## Fragmento para leer
● ● ● ●

Sin parar: Aaron Pryor, campeón por fin

Aaron Pryor se dirige al árbitro Larry Rozadilla después de derribar al campeón defensor del peso wélter junior de la AMB, Antonio Cervantes, en el cuarto asalto de su pelea por el título en el Riverfront Coliseum de Cincinnati el 2 de agosto de 1980.(AP Photo)

En marzo de 1980, ni siquiera Muhammad Ali podía escapar de la ira de «El Halcón». Aaron Pryor, entonces un contendiente invicto del peso ligero que inspiraba el equivalente deportivo del Trastorno de la Personalidad Evasiva en toda una división, estaba irritado: mañana, mediodía y medianoche.

Un enfadado Pryor se acercó a Ali en el gimnasio de la calle Quinta y le amonestó con una amargura que se había convertido en una especie de marca personal. «Estuvo en Cincinnati hace unos ocho meses para visitar a su hermano… y me dijo que trataría de ayudarme a conseguir una pelea de mucho dinero», dijo Pryor a un periódico local. «Pero fui a ver al tipo que dirige la empresa de boxeo de Ali, y no pasó nada. Así que se lo conté, le dije que había hecho algunas promesas y me había decepcionado, después de haberle admirado toda mi vida».

Pryor ya era un hombre cuyos dolores de cabeza sugerían algo dadá. Una tarde el Madison Square Garden, en el corazón de la capital mediática de América, convocó una rueda de prensa en nombre de Pryor para anunciar: nada. Ni peleas, ni ampliación de contrato, ni acuerdo de patrocinio, ni exhibición benéfica. Nada. Era sólo otro momento raro de Pryor en una vida llena de ellos.

Sus sueños estaban enfermos por el abandono. ¿Qué haría falta para revivirlos? A pesar de su historial y su estilo frenético, Pryor nunca había hecho una aparición en televisión. Los ingresos de su carrera ascendían a unos 40.000 dólares. Trabajaba en una tienda de ropa para llegar a fin de mes. Corría de ciudad en ciudad, de promotor en promotor, de mánager en mánager, urdiendo frenéticos planes con Buddy LaRosa y Don Elbaum en Cincinnati, con Gil Clancy en el MSG, con Chris Dundee en Miami, todo ello con la esperanza de conseguir la aparentemente mística oportunidad que le había sido esquiva desde que no consiguió un puesto en el legendario equipo olímpico estadounidense de 1976.

La derrota por una estrecha decisión ante Howard Davis Jr. en las pruebas olímpicas hizo que Pryor se precipitara al olvido como uno de los astronautas (el Dr. Poole) traicionado por HAL en 2001: Una odisea del espacio. Cuando Davis ganó la medalla de oro en Montreal, fue recompensado con un contrato de televisión por valor de 180.000 dólares, tiempo de emisión perpetuo y una celebridad local en Glen Cove, Nueva York. Todo lo que obtuvo Pryor por su debut profesional (contra un kickboxer que nunca ganaría un combate profesional) fueron 200 dólares y un espacio en el Centro de Convenciones de Cincinnati.

● ● ● ●

## Datos extraídos

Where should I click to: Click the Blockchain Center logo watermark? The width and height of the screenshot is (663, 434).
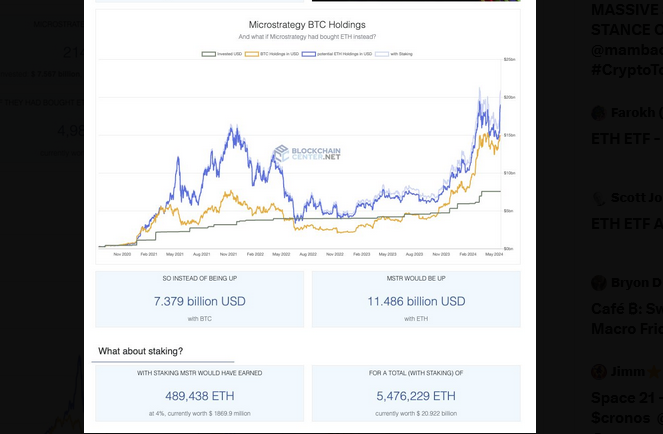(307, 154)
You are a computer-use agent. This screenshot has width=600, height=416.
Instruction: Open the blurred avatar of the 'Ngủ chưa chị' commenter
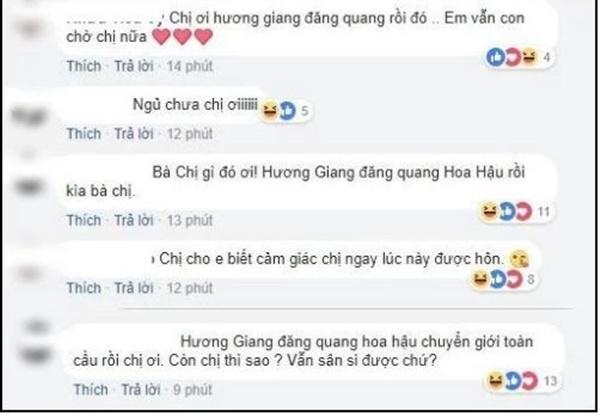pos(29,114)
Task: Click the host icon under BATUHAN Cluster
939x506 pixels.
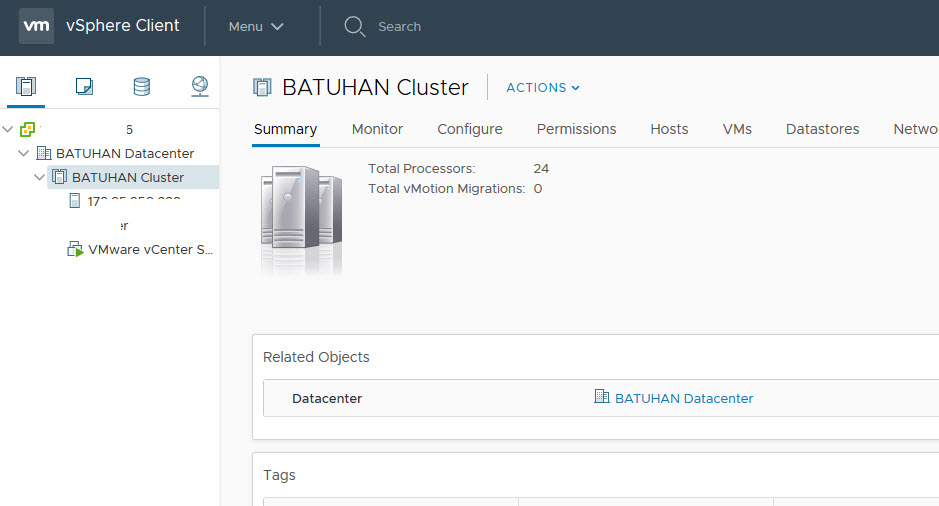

● ● ● ●

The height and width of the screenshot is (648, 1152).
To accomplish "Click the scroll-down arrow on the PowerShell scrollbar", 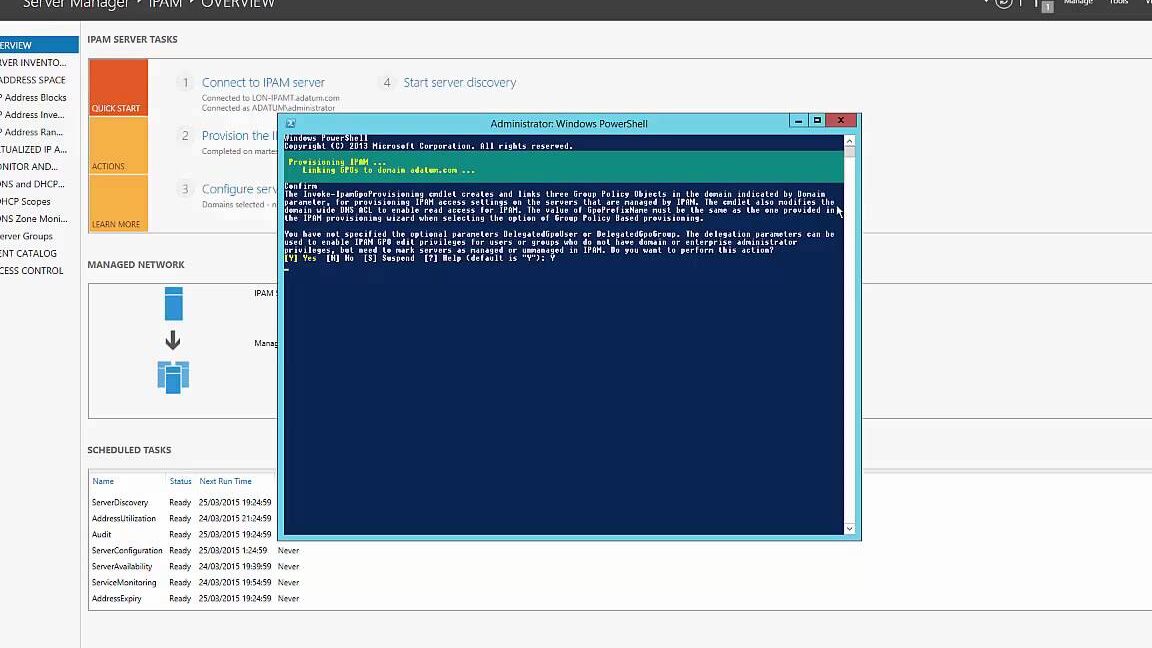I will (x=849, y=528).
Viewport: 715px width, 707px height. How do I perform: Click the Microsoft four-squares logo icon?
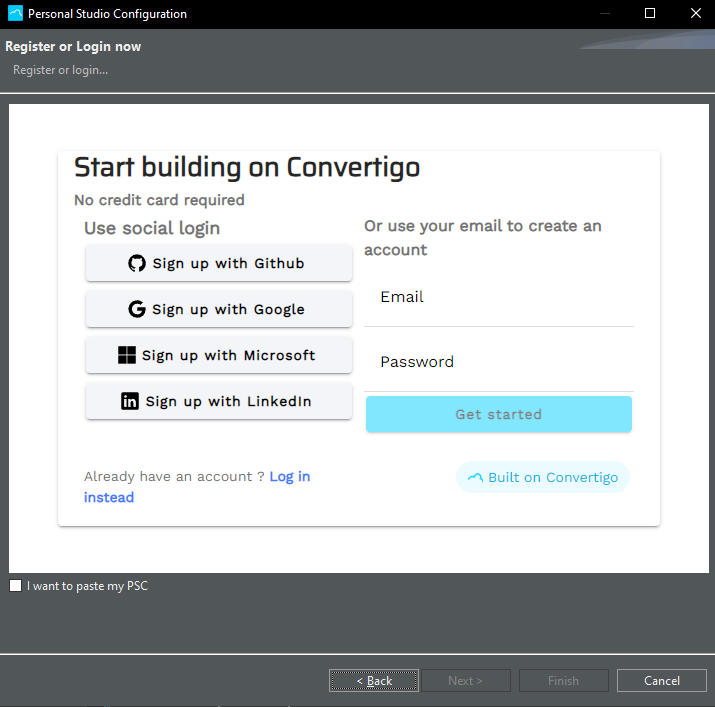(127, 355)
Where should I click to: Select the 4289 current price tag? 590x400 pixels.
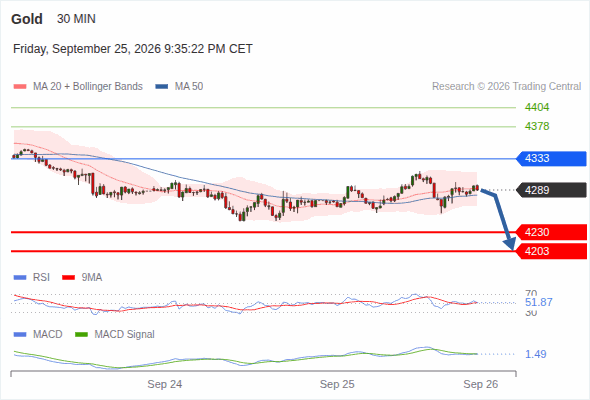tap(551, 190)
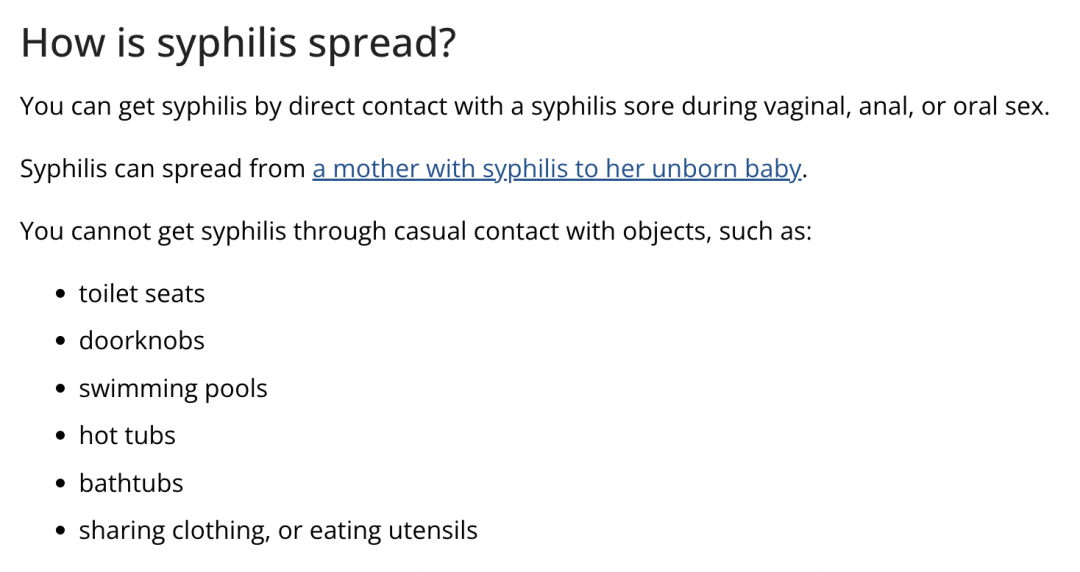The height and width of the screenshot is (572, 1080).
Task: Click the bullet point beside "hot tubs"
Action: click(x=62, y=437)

● ● ● ●

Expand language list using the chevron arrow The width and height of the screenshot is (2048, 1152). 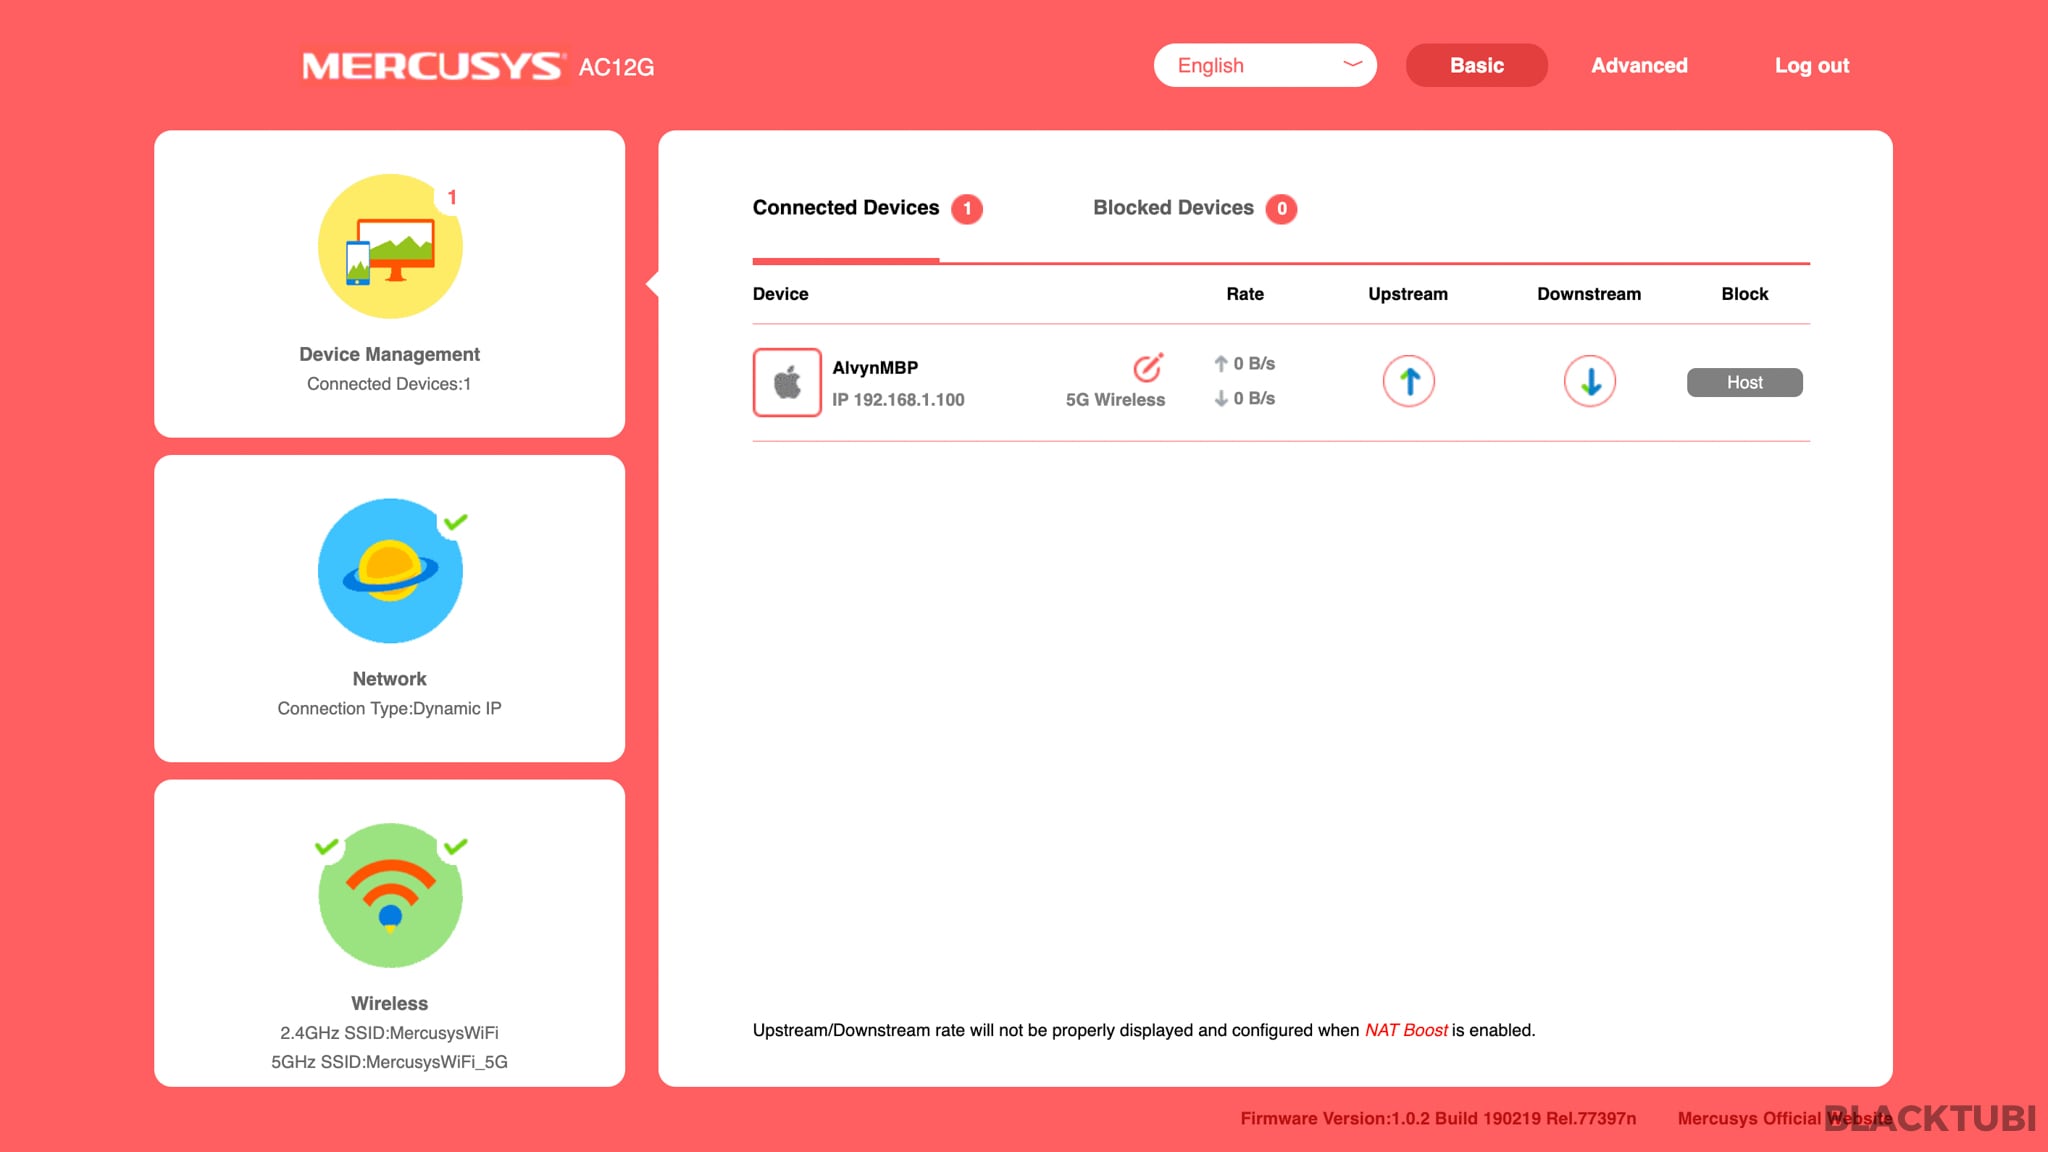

● ● ● ●

## Objetivos
A – Según el texto sobre Aaron Pryor, ¿con qué personas urdía Pryor planes mientras corría de ciudad en ciudad? Nómbralas todas.
B – En el texto sobre Aaron Pryor, ¿cuánto cobró Pryor por su debut profesional?
C – Prosigue el texto sobre Aaron Pryor desde su última frase.
Las entradas no cuentan para nada aquí.

## Problemas resueltos
A – Buddy LaRosa, Don Elbaum, Gil Clancy y Chris Dundee.

B – 200 dólares.

C –
Incluso en Cincinnati, donde se había criado en Over-the-Rhine, Pryor tenía problemas. Mientras entrenaba en un YMCA del barrio, alguien llenó su depósito de gasolina con azúcar. Como su coche estaba decorado con pegatinas de parachoques de «AARON PRYOR», el objetivo era claro para todos. «No podía creerlo… en mi ciudad natal. Quiero tener mi hogar aquí, pero luego pasa algo así. No tengo dinero para salir y comprar otro coche».

Sin embargo, a medida que transcurría 1980, Pryor empezó a acelerar. Un explosivo kayo sobre Julio Valdez en la cartelera de un combate televisado de Wilfred Benítez no llegó a emitirse, pero Pryor se ganó un puesto de titular en menos de dos meses. Fue a Kansas City, donde la NBC tenía una fecha disponible para su serie de presupuesto SportsWorld, para golpear a Leonidas Asprilla en el décimo asalto.

Pryor estaba ahora 23-0, con su primera experiencia televisiva a sus espaldas, pero se sentía tan inquieto como siempre. Antes de su aniquilación de Asprilla, Buddy LaRosa hizo una promesa al oído de un reportero del Cincinnati Enquirer: «Esta es la última vez que nos vestimos en un baño». Pero Pryor seguía impaciente. Tenía toda una vida de privaciones a sus espaldas, el presente no parecía más que una continuación del pasado y el futuro no estaba garantizado. «Crecí en un sector pobre de Cincinnati y he recibido asistencia social», dijo Pryor. «El dinero que he recibido por muchas peleas era como estar en la beneficencia. Peleaba por nada. Ahora recibo 15.000 dólares por una pelea en televisión. Estoy ascendiendo en el mundo».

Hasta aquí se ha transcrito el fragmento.